What Can Patients Do to Reduce a Spouse's Stress?

Publication
Article
CURESpring 2009
Volume 8
Issue 1

There are many ways for patients to support a spouse in the caregiving role.

There are many ways for patients to support a spouse in the caregiving role. Here are a few suggestions from Laurel Northouse, RN, PhD, professor of nursing and co-director of the Socio-Behavior Program at the University of Michigan Comprehensive Cancer Center, and Dick Croake, whose wife, Edith, has cared for him since his metastatic prostate cancer diagnosis in 2007.

Recognize that the caregiver has a need for information, too. Caregivers report more uncertainty about the illness than patients, Northouse says, partially because they don’t always have access to the health care provider and, therefore, might not get their questions answered. If the caregiver can’t attend a doctor’s appointment, take notes and try to provide the caregiver with details about the visit. Or you could audio record the doctor’s visit to play later for the caregiver.
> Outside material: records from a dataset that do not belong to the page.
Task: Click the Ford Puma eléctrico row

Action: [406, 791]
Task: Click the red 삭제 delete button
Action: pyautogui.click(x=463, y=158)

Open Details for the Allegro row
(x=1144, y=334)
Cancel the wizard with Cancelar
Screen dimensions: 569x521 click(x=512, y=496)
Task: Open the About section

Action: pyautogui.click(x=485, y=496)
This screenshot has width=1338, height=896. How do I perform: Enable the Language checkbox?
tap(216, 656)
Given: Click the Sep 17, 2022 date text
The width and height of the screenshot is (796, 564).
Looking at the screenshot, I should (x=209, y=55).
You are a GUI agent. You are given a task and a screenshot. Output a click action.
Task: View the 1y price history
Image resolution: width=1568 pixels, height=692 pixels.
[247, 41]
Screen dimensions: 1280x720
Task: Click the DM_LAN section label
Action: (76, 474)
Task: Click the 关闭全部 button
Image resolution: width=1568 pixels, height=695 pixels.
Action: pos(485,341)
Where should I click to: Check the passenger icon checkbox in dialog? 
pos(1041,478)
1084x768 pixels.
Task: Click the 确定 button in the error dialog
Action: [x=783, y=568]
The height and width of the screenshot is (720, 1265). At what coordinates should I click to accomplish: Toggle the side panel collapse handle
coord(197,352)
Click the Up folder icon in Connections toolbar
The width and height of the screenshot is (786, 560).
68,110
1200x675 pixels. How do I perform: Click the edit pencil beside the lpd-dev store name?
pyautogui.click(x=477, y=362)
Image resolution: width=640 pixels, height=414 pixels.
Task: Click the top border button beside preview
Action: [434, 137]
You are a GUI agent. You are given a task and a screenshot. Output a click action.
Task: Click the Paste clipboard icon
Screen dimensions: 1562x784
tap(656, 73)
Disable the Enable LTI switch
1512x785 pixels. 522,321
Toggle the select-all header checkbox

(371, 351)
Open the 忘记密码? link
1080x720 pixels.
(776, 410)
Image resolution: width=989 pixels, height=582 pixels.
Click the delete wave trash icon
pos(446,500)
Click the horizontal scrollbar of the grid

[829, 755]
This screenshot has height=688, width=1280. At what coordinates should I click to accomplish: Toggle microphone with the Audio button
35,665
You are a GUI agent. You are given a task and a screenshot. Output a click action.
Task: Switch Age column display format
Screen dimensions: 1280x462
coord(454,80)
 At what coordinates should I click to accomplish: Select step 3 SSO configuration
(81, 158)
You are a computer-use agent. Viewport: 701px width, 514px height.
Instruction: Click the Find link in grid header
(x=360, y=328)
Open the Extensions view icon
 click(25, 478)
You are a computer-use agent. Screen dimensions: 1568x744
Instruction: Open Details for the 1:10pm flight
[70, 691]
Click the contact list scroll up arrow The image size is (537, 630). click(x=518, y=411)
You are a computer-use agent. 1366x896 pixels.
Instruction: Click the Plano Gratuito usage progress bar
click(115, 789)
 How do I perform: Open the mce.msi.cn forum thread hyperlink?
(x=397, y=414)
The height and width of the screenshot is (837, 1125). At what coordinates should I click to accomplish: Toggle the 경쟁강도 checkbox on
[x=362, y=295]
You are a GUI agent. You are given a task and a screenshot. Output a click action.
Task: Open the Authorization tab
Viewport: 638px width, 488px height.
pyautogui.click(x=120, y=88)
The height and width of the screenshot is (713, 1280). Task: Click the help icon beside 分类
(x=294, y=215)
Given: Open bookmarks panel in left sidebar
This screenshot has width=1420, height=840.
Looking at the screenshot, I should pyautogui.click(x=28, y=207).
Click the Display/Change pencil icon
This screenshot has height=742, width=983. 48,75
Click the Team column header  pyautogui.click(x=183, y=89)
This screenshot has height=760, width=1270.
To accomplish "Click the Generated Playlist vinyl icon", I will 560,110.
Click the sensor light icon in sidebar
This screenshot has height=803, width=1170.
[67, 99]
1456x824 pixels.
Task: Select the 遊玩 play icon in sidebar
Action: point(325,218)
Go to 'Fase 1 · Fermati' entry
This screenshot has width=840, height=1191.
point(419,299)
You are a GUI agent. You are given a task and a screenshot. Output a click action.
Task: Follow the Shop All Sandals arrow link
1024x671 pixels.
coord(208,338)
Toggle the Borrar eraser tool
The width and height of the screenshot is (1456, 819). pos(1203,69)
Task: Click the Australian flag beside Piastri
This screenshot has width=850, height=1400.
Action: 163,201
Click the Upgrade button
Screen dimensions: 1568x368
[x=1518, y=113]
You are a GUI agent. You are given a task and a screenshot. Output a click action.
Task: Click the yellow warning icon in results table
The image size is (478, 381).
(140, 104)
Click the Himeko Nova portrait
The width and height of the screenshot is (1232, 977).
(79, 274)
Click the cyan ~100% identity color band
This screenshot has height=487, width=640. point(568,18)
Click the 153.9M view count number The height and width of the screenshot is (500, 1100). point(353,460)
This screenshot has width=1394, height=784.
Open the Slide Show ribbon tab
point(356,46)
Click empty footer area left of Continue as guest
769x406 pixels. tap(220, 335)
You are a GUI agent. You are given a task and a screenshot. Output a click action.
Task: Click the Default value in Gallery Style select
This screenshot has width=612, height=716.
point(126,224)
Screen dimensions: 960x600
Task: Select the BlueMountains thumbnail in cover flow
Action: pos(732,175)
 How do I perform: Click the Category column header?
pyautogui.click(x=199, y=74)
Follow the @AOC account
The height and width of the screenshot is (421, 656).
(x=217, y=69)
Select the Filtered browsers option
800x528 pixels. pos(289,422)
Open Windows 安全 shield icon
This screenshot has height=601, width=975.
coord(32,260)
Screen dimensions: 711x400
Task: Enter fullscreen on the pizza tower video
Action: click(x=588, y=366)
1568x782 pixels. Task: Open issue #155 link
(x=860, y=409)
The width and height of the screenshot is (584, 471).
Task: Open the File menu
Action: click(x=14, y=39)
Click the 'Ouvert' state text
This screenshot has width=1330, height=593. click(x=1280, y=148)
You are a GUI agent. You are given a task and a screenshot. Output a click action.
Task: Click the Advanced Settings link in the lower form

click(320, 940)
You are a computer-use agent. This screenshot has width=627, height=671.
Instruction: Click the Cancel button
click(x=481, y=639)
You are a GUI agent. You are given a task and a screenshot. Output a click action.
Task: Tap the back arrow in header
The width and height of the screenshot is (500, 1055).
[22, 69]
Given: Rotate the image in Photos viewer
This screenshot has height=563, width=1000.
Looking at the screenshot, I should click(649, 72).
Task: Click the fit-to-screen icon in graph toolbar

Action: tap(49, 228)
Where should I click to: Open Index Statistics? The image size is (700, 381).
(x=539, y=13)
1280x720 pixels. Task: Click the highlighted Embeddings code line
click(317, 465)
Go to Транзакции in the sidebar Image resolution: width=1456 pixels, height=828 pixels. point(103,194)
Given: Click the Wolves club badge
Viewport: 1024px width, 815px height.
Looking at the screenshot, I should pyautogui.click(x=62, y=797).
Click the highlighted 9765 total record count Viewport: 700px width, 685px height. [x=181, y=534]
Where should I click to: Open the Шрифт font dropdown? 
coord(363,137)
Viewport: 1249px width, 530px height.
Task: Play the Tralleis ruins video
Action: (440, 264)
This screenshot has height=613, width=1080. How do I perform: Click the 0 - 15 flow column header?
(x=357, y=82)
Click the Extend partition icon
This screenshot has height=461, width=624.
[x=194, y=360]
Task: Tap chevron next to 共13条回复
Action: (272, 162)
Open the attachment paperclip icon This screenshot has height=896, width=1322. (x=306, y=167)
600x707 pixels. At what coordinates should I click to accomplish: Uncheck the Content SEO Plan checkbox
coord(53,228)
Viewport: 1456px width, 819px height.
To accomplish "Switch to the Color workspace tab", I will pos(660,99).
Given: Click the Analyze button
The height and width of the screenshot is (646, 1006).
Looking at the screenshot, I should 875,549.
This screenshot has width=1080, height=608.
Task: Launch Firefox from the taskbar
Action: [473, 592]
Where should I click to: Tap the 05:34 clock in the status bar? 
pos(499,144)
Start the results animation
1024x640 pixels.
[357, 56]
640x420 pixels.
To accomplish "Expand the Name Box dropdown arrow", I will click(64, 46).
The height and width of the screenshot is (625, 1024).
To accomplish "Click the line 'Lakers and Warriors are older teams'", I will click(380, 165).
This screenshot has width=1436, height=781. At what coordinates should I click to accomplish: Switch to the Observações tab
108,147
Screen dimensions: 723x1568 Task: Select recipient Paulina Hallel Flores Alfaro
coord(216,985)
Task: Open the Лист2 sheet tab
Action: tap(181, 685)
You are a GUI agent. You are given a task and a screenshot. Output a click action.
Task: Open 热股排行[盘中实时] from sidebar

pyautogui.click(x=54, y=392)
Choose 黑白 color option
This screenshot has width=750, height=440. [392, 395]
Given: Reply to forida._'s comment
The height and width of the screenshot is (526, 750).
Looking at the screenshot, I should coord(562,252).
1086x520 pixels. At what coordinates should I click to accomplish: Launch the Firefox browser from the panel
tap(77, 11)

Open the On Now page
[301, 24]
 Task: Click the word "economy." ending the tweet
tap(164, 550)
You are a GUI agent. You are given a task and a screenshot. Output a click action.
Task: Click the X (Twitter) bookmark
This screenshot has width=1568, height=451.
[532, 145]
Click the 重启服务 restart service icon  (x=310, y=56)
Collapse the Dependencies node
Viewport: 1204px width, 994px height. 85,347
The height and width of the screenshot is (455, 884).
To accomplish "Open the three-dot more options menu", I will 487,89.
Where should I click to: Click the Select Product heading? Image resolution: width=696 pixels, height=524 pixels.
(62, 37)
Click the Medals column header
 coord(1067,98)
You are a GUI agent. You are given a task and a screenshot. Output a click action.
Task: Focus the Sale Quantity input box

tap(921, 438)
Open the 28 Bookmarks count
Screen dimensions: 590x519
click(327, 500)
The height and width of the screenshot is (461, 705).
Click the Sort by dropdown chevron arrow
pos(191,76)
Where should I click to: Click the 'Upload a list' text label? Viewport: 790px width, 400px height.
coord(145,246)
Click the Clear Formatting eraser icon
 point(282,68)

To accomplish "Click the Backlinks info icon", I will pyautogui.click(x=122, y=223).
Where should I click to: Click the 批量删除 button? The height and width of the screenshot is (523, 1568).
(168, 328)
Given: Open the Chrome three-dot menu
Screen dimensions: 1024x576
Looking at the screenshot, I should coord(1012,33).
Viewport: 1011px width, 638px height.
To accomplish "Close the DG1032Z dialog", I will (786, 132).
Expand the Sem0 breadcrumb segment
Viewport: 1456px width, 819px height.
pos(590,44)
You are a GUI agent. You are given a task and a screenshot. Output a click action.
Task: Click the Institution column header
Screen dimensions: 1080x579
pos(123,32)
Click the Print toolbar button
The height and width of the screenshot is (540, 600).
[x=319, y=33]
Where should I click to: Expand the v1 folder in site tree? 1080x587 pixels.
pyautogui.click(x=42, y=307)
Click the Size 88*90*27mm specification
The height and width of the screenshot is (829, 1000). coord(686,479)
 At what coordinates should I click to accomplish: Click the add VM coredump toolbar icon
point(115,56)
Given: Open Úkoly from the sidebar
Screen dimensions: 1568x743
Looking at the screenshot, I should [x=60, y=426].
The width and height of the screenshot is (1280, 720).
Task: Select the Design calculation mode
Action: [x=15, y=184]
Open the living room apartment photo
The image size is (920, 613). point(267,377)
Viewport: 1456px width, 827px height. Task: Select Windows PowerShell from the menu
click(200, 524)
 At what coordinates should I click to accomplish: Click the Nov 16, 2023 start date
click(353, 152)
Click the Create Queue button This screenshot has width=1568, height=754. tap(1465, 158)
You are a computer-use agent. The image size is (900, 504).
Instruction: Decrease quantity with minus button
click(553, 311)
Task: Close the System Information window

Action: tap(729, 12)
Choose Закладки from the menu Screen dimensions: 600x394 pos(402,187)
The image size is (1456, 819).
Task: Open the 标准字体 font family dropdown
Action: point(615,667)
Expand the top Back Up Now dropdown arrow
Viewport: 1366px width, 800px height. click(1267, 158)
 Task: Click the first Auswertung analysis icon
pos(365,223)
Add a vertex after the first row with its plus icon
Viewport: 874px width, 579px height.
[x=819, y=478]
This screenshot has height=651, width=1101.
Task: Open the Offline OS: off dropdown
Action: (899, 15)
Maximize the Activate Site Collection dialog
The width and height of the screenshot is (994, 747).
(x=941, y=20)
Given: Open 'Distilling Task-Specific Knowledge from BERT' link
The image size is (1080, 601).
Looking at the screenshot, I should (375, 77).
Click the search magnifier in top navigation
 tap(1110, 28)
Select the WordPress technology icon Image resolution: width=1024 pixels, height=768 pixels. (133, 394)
Mutual support is important. Provide support to your caregiver by acknowledging when he or she does something nice, letting them know how helpful it was and that you appreciated it, and that you recognize the situation is difficult for them as well.

Reduce demands when possible. If the caregiver seems a bit overwhelmed, do a little extra when your energy and health allow.

Don’t always assume the caregiver can fix everything. Acknowledge when certain situations call for outside help, such as a doctor, social worker, or counselor. Patients and caregivers can usually manage some of the stress brought on by cancer and its treatment, but if the stress becomes overwhelming, professional help may be needed, “which is perfectly normal and a very good coping strategy,” Northouse says.

Show understanding for the challenges your partner faces as a caregiver. Dick Croake says he tries to put himself in his wife’s shoes and have empathy for her situation. “I make more of an effort when I’m feeling irritable not to sound so irritable.”